Let L = limx→0 (a - √(a² - x²) - x²/4x⁴), a > 0. If L is finite, then what are the possible values of a and L?

Let the given limit be
L = limx→0 (a - √(a² - x²) - x²/4x⁴)
We can rewrite the expression as:
L = limx→0 [a - a(1 - x²/a²)1/2 - x²/4x⁴]
Using the binomial approximation (1 + x)n ≈ 1 + nx for small x, we have:
(1 - x²/a²)1/2 ≈ 1 - x²/2a²
Substituting this into the expression for L:
L = limx→0 [a - a(1 - x²/2a²) - x²/4x⁴] = limx→0 [a - a + x²/2a - x²/4x⁴] = limx→0 [x²/2a - 1/(4x²)]
For the limit to be finite, the terms with x² in the denominator must cancel out. Let's consider the Taylor expansion of √(a²-x²) around x=0:
√(a²-x²) = a - x²/2a - x⁴/8a³ + O(x⁶)
Substituting this into the original limit expression:
L = limx→0 [a - (a - x²/2a - x⁴/8a³ + O(x⁶)) - x²/4x⁴] = limx→0 [x²/2a + x⁴/8a³ + O(x⁶) - 1/(4x²)]
For the limit to exist, the terms with x⁻² must cancel. This is not possible with the given expression. Let's use L'Hopital's rule. We can rewrite the expression as:
L = limx→0 (a - √(a² - x²) - x²/4x⁴) = limx→0 (a - √(a² - x²) - 1/(4x²))
This limit is of the indeterminate form ∞ - ∞. Let's analyze the terms separately:
limx→0 (a - √(a² - x²)) = 0
limx→0 (-1/(4x²)) = -∞
Therefore, the limit L will be -∞ unless the numerator goes to 0 faster than the denominator. Let's use a more precise approximation:
√(a² - x²) ≈ a(1 - x²/(2a²)) = a - x²/(2a)
Then
L = limx→0 (a - (a - x²/(2a)) - 1/(4x²)) = limx→0 (x²/(2a) - 1/(4x²))

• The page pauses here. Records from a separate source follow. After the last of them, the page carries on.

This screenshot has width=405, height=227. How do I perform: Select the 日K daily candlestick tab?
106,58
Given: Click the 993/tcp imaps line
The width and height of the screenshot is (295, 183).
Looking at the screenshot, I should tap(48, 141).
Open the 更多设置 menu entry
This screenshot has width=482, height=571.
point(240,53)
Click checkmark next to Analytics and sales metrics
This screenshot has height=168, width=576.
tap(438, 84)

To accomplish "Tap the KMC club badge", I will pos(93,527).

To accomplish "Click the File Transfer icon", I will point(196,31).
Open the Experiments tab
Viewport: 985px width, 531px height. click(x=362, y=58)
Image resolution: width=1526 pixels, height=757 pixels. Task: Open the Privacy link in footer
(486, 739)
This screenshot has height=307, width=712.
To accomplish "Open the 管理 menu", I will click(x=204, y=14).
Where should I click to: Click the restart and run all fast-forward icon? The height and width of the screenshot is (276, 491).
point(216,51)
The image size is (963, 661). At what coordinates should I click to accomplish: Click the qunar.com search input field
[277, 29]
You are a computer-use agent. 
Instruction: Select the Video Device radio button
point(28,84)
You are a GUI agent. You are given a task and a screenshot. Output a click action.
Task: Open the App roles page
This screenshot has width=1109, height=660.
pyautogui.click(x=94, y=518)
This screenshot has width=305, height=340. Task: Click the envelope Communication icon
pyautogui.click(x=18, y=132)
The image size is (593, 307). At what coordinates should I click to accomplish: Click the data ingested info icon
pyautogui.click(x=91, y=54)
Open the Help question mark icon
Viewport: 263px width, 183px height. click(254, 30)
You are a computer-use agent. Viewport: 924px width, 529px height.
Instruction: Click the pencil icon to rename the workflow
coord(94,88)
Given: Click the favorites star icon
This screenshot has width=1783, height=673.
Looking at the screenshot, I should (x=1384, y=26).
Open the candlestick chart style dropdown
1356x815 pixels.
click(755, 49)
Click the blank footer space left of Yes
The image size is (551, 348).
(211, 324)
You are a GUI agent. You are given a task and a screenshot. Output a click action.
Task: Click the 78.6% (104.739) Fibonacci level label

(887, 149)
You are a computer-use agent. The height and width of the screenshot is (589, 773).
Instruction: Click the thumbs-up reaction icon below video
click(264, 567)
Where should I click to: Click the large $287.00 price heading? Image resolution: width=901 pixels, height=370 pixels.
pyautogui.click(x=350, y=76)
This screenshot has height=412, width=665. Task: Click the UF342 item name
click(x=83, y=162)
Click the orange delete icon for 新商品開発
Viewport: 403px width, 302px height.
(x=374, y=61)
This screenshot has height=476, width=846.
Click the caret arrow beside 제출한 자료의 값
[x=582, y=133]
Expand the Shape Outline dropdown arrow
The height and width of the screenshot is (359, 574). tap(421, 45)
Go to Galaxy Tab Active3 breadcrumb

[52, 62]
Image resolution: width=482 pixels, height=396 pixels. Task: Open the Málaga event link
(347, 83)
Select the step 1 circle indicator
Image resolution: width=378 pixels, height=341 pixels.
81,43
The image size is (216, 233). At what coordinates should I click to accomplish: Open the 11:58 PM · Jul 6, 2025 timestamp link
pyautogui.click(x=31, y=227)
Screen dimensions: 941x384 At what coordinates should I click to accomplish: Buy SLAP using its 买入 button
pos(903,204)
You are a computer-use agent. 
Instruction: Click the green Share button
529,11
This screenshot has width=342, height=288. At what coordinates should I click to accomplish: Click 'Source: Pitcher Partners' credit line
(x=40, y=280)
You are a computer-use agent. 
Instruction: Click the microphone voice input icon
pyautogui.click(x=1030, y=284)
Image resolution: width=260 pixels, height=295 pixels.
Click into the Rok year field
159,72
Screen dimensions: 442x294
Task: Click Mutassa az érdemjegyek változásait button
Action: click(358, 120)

This limit is still -∞. There must be a mistake in the problem statement or a missing term.
If the question intended L = limx→0 (a - √(a² - x²) - x²/4x²) instead, then:
L = limx→0 (x²/(2a) - x²/4) = 0
This implies that the question may contain a typographical error. Without correcting the error, a definitive solution for a and L cannot be provided.